La morte di Phu Trong è così importante che il telegramma di condoglianze del Papa include anche una menzione sul suo ruolo nel riavvicinamento tra Santa Sede ed Hanoi, in quella che il teologo Massimo Faggioli ha definito come “la nuova Ostpolitik vaticana”. Perché fu Phu Trong a lanciare la politica del bambù, che è resistente ed elastico, che significava che il Vietnam poteva aprirsi al mondo rimanendo se stessi.

La partita per la successione di Phu Trong è aperta, e un viaggio del Cardinale Pietro Parolin nel Paese è anche sospeso, e sarà definito solo quando la situazione politica ad Hanoi sarà definita. Nel periodo della “fornace ardente”, come è stata chiamata la campagna anti-corruzione, è emersa la figura di To Lam, ex ministro della pubblica sicurezza, che ha visto uno ad uno autoeliminarsi tutti i possibili candidati alla guida del partito, anche il presidente Vo Van Thuong, considerato vicino al segretario e futuro leader designato, che si è dimesso all’improvviso. Van Thuong è colui che ha incontrato Papa Francesco nel giorno in cui venne definito lo statuto per un rappresentante pontificio residente ad Hanoi.

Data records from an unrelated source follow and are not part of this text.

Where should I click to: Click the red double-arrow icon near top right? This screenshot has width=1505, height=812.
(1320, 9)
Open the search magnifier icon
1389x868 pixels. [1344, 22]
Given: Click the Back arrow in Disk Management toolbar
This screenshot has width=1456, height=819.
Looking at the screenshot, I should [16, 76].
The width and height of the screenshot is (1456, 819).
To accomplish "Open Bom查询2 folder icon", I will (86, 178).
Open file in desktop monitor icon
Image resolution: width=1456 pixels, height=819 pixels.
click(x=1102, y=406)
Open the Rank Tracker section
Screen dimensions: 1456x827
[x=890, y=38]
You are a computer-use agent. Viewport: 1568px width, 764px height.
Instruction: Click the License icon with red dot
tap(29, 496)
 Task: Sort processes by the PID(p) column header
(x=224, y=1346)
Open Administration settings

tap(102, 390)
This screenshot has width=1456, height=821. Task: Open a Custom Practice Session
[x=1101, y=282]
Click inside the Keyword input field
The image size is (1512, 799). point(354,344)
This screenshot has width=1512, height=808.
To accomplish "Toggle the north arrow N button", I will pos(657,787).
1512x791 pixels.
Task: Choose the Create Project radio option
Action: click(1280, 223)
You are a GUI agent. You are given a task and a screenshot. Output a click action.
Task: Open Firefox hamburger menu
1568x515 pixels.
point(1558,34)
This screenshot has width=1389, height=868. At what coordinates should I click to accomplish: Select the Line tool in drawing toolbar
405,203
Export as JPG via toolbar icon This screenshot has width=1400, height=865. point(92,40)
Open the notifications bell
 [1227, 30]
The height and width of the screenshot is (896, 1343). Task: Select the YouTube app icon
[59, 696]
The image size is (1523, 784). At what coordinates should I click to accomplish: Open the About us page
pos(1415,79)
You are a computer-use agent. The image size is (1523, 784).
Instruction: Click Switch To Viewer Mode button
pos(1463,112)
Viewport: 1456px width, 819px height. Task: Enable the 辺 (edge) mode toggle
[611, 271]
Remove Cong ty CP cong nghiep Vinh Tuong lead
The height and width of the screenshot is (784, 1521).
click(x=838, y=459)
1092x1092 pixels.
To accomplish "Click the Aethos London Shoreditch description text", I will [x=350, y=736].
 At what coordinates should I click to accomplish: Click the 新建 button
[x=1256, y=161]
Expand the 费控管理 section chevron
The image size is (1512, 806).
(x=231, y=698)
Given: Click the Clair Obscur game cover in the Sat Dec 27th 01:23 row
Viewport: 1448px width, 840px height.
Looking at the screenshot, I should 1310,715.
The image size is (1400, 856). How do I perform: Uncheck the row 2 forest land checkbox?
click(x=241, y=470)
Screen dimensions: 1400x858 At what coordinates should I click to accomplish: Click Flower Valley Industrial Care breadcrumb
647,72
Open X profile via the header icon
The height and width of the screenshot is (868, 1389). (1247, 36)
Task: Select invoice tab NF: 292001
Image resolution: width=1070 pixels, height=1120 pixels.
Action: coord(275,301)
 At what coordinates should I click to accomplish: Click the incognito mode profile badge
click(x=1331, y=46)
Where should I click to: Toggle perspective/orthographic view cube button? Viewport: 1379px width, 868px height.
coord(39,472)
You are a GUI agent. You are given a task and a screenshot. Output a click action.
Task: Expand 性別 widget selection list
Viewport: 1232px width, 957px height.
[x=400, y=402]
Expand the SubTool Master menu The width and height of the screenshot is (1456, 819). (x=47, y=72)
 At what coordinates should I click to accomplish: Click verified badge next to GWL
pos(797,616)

Rappresentante poi nominato nella persona dell’arcivescovo Marek Zalewski, al termine di un lungo cammino aperto nel 2009 con l’istituzione del gruppo di lavoro misto tra la Hanoi e la Santa Sede - è stato un momento fondamentale del percorso che ha portato l’anno scorso alla storica intesa in forza della quale oggi esiste un rappresentante permanente del Vaticano residente in Vietnam, l’arcivescovo Marek Zalewsky.

Nel dicembre scorso, poi, l’allora presidente Vo Van Thuong ha anche invitato ufficialmente papa Francesco a recarsi nel Paese. In primavera ad Hanoi ha già fatto visita il segretario per i Rapporti con gli Stati mons. Paul Richard Gallagher e si parla da tempo del ristabilimento di relazioni diplomatiche piene tra il Vietnam e la Santa Sede. Tutti passaggi che ora andranno verificati nella nuova fase politica che questa morte apre ufficialmente ad Hanoi.

È interessante notare come la Santa Sede mantenga comunque una sua autorità e autorevolezza, dovuta anche al suo grande lavoro sul territorio e al peso specifico della popolazione cattolica, comunque minoritaria in Vietnam.

In attesa di Giovanni XXIV, il Vietnam allora si prepara. Con la speranza di mostrarsi davvero una “figlia della Chiesa”.